Begin
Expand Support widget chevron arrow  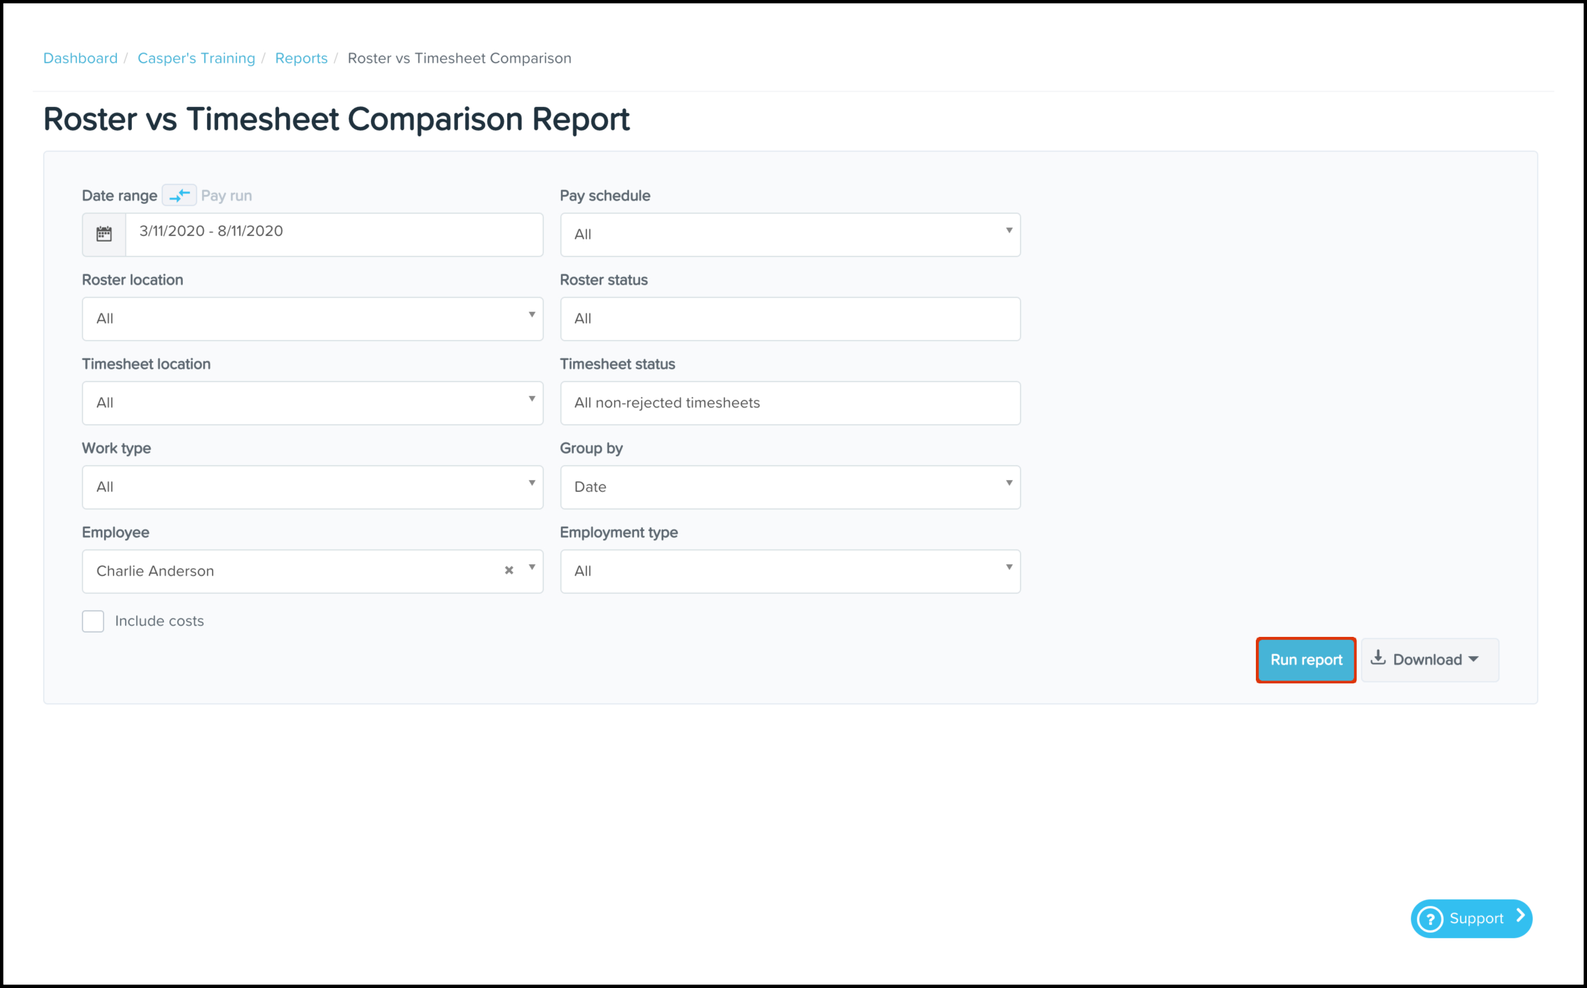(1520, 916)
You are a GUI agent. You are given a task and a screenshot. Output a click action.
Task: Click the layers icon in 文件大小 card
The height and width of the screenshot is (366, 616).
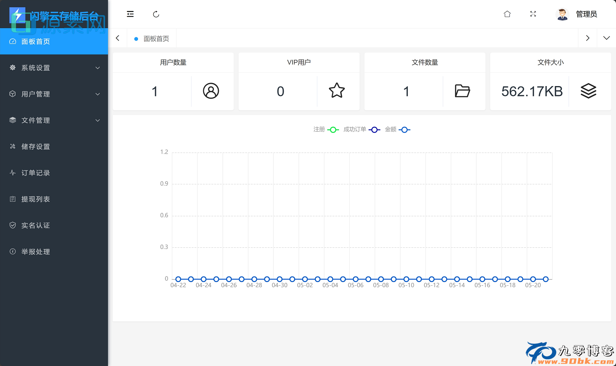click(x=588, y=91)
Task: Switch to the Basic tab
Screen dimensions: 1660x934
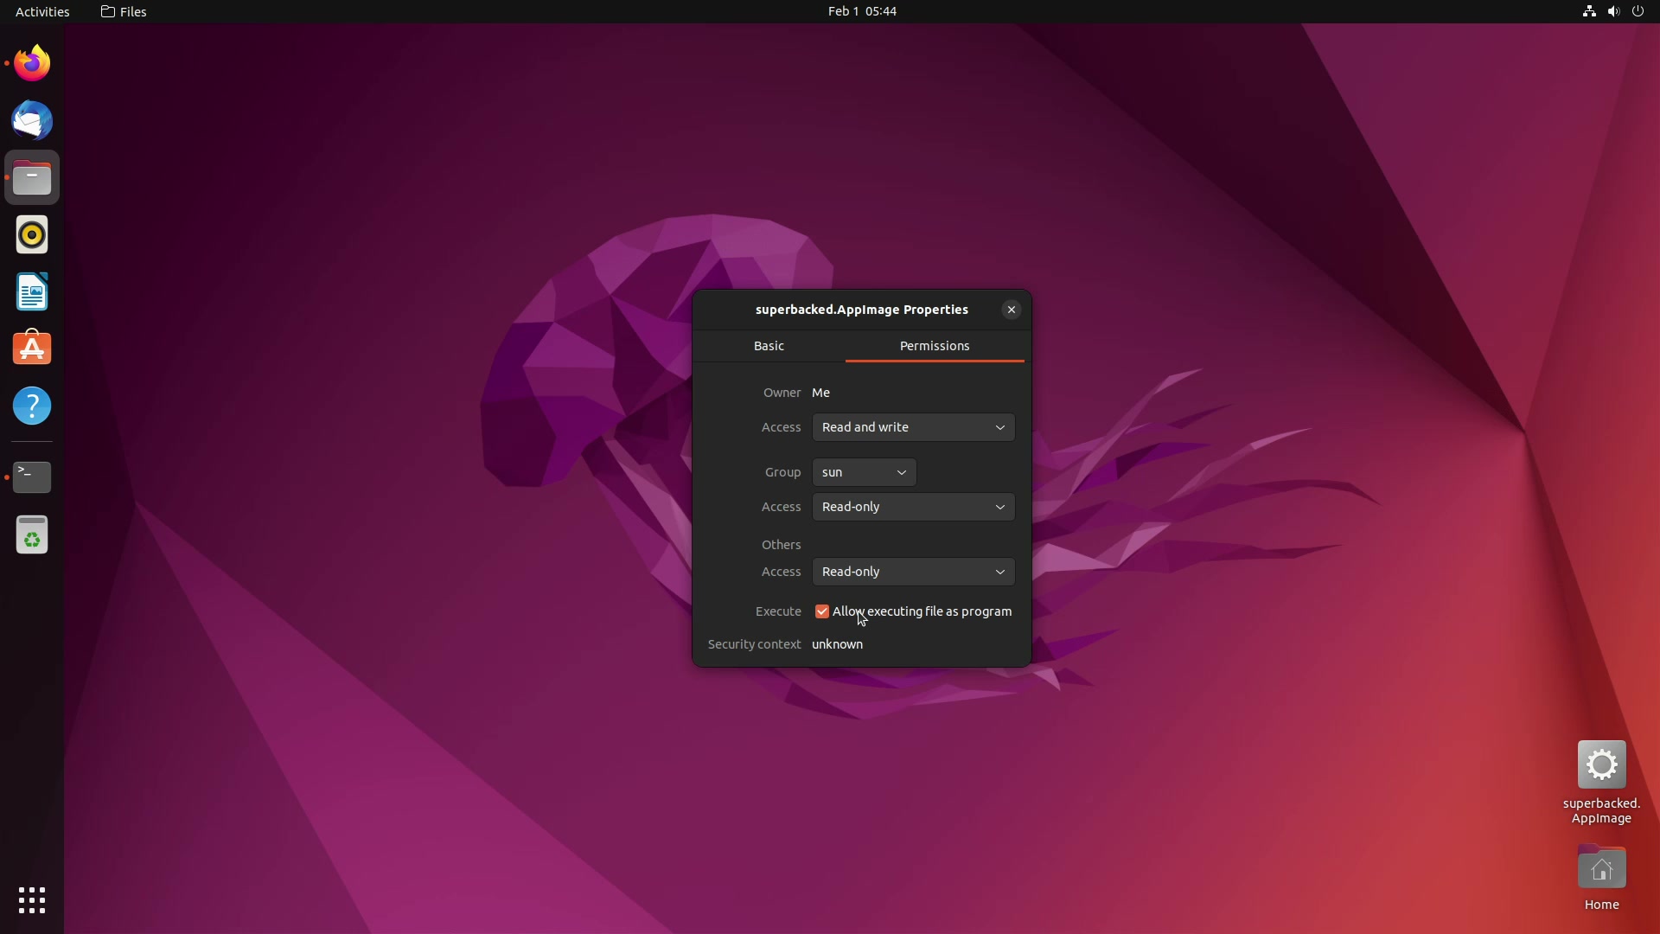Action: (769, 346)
End
Begin
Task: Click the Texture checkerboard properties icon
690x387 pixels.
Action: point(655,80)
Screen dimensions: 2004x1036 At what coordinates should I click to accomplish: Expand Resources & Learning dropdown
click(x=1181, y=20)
End
▸ Exercise directions:
Put the lines of the material starting at the line containing "Task: Click the Texture" and ending at the line containing "click(x=1181, y=20)" into a numbered list, omitting any blank lines.

▸ Problem solution:
1. Task: Click the Texture checkerboard properties icon
2. 690x387 pixels.
3. Action: point(655,80)
4. Screen dimensions: 2004x1036 At what coordinates should I click to accomplish: Expand Resources & Learning dropdown
5. click(x=1181, y=20)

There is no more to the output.